Slow death of another tradition

Portable cooling water cans replace Adilabad ranzan.

By   |  Published: 16th Feb 2017  9:23 pmUpdated: 16th Feb 2017  10:05 pm
Adilabad ranzan kept for sale at governmebt high school (old) in Karimagar town. Photo: By Arrangemnet

Karimnagar: Only cool water can quench the thirst of people in the scorching heat. During summers, people prefer to drink chilled water. A majority of them like to consume naturally cooled water such as ranzan or pot.

Adilabad ranzan (long earthen pot) is famous in cooling the water. Most of the people prefer to drink ranzan water since they believe that the water becomes tastier after pouring in earthen pots. People, especially the poor extensively purchase ranzans during the summer season.

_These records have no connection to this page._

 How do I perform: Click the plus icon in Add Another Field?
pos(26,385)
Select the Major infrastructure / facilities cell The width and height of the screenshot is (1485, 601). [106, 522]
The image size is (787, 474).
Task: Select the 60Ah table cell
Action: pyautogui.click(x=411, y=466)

However, like other traditional articles, Adilabad ranzan is also gradually losing its importance following the invention of new cooling methods. Portable cooling water cans has greatly damaged ranzan business. Business establishments are showing interest to get water cans since the latter can be easily carried from one place to another whereas it is not possible to move ranzan frequently and it has to be washed regularly. Water suppliers change the cans every day. As a result, the sales of ranzas have come down during the last few years when compared to the previous years.

Sharing his experience with Tabloid Today, Baba, a ranzan trader, said that earlier he used to sell about 2,500 to 3,000 ranzans every summer season. It has come down to 1,000 to 1,200. It was only because of potable cooling water cans, said Baba, who has been selling ranzan in front of the Government High School (old), Karimangar town for the last 30 years.

Earlier almost all business establishments used to purchase ranzans to quench the thirst of customers as well as their workers, but now they were getting potable water cans since the suppliers provide cool water at a cheaper price, he informed.

Besides potable cans, creation of new districts has also damaged the business, said another trader Khadeer. By this time every year, he used to sell 400 to 500 ranzans. But now, per day, only two to three pots are being sold, he said and added that they were not going to get the investment since the manufacturers have also hiked price by Rs 30.